- _Data in this exercise_:

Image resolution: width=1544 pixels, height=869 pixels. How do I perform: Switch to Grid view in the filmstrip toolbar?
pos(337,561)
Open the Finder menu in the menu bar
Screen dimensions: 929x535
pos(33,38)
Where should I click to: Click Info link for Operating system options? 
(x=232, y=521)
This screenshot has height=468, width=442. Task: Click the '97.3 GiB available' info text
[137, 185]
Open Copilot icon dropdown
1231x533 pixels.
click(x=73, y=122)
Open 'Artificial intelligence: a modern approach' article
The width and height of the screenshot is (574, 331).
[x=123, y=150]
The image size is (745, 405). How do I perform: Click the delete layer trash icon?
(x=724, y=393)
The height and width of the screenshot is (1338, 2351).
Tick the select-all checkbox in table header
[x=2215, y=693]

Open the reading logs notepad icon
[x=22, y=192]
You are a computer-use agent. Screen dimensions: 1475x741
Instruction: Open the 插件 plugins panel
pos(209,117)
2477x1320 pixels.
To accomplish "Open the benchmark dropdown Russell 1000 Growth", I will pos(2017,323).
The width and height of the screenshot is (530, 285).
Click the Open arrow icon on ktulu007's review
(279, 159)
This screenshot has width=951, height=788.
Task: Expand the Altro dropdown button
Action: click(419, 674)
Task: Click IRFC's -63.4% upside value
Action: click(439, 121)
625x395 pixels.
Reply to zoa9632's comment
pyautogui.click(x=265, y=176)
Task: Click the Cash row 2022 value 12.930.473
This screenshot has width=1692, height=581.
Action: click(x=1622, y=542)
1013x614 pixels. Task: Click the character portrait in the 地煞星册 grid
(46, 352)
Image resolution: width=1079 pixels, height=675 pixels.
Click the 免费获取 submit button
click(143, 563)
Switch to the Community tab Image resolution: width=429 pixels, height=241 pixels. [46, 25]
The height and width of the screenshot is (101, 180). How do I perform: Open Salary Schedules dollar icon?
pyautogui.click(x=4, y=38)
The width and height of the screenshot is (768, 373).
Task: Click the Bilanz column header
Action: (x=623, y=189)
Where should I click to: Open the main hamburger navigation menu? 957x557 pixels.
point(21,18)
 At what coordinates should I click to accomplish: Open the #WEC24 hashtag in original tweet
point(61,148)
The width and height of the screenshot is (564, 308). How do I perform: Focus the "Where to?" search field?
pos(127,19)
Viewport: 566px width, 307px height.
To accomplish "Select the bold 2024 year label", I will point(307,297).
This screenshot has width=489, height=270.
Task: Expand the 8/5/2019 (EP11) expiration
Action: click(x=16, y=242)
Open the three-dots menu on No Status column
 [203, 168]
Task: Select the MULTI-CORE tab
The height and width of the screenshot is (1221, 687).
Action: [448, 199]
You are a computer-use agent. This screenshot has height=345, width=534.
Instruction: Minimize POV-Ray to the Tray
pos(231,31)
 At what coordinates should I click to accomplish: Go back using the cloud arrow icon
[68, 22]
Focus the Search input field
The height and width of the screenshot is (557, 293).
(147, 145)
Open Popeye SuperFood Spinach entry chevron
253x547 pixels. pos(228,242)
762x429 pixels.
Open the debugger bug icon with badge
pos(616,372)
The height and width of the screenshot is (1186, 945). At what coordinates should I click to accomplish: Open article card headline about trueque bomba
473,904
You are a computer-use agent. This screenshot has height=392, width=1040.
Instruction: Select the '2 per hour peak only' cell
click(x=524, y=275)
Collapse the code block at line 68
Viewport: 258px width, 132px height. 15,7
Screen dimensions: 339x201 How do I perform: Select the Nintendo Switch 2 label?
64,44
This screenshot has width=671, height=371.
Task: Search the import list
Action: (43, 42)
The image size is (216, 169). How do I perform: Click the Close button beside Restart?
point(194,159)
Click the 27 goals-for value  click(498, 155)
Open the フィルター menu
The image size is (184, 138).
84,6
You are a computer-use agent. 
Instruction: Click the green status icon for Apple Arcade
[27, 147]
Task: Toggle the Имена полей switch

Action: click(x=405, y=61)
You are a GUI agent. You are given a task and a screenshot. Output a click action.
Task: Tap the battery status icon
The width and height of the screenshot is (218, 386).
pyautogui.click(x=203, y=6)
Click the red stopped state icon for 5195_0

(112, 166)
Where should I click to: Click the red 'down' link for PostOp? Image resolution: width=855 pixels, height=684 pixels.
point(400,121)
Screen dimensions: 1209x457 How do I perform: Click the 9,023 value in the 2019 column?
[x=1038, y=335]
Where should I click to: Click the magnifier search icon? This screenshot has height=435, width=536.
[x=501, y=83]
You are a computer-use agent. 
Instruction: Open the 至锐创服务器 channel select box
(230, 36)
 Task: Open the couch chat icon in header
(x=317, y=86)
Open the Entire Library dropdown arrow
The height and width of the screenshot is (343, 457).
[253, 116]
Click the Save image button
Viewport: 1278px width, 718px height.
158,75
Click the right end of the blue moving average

- _Work instructions_: Retype the entries from the line with "You are a GUI" up to and including the line with "[x=1038, y=335]", copying each line without any change.

- _Result of the task_:
You are a GUI agent. You are given a task and a screenshot. Output a click action.
Task: Tap the battery status icon
The width and height of the screenshot is (218, 386).
pyautogui.click(x=203, y=6)
Click the red stopped state icon for 5195_0

(112, 166)
Where should I click to: Click the red 'down' link for PostOp? Image resolution: width=855 pixels, height=684 pixels.
point(400,121)
Screen dimensions: 1209x457 How do I perform: Click the 9,023 value in the 2019 column?
[x=1038, y=335]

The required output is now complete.